The error structure follows a single-factor model: $$\epsilon_1 = \alpha_1 U + V_1$$ $$\epsilon_2 = \alpha_2 U + V_2$$
where U, V_1, and V_2 are mutually independent, and heteroskedasticity is introduced through the variance of V_2.
The data generating process uses a unified approach for both single and multiple X:
For each j: Z_raw_j ~ Uniform(0, 1) independently
X_j = Z_raw_j
Z_j = Z_raw_j - mean(Z_raw_j) (centered for use as instrument)
For heteroskedasticity:
If n_x = 1: Z_het = Z_raw
If n_x > 1: Z_het = mean(Z_raw_1, ..., Z_raw_k)

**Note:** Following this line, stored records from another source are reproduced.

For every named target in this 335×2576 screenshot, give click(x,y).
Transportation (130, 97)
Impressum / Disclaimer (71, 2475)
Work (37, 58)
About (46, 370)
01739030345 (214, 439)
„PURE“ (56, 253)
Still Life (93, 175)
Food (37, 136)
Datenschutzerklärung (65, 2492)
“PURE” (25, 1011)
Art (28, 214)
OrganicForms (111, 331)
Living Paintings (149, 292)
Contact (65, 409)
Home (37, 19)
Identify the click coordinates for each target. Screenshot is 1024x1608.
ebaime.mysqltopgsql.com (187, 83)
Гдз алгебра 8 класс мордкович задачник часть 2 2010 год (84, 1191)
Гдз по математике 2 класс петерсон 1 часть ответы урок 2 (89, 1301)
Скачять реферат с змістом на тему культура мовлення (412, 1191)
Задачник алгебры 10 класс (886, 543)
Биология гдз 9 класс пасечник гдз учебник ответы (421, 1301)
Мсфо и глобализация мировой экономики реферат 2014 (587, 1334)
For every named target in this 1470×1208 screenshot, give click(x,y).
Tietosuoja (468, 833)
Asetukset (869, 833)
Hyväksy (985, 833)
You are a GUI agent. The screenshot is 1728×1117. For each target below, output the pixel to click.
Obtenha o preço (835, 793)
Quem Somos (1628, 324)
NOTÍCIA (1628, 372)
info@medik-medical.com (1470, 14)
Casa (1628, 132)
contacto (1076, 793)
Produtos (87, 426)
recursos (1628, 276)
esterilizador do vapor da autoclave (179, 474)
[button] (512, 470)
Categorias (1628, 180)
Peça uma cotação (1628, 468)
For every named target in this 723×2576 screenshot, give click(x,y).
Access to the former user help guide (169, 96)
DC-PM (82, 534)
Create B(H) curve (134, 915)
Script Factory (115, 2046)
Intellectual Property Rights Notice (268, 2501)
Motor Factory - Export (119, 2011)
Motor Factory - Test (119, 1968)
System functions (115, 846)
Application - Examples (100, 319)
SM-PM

V_2|Z_het ~ N(0, 0.5 + 2Z_het) (variance equals 0.5 + 2Z_het)
References
Lewbel, A. (2012). Using heteroscedasticity to identify and estimate mismeasured and endogenous regressor models. Journal of Business & Economic Statistics, 30(1), 67-80. doi:10.1080/07350015.2012.643126
See also
verify_lewbel_assumptions
for testing the assumptions,
run_single_lewbel_simulation
for using this data in simulations
Examples
if (FALSE) { # \dontrun{
# Single X variable (backward compatible)
params <- list(
beta1_0 = 0.5, beta1_1 = 1.5, gamma1 = -0.8,
beta2_0 = 1.0, beta2_1 = -1.0,
alpha1 = -0.5, alpha2 = 1.0, delta_het = 1.2
)
data <- generate_lewbel_data(1000, params)
# Multiple X variables
params_multi <- list(
beta1_0 = 0.5, beta1_1 = c(1.5, 3.0), gamma1 = -0.8,
beta2_0 = 1.0, beta2_1 = c(-1.0, 0.7),
alpha1 = -0.5, alpha2 = 1.0, delta_het = 1.2
)
data_multi <- generate_lewbel_data(1000, params_multi, n_x = 2)
} # }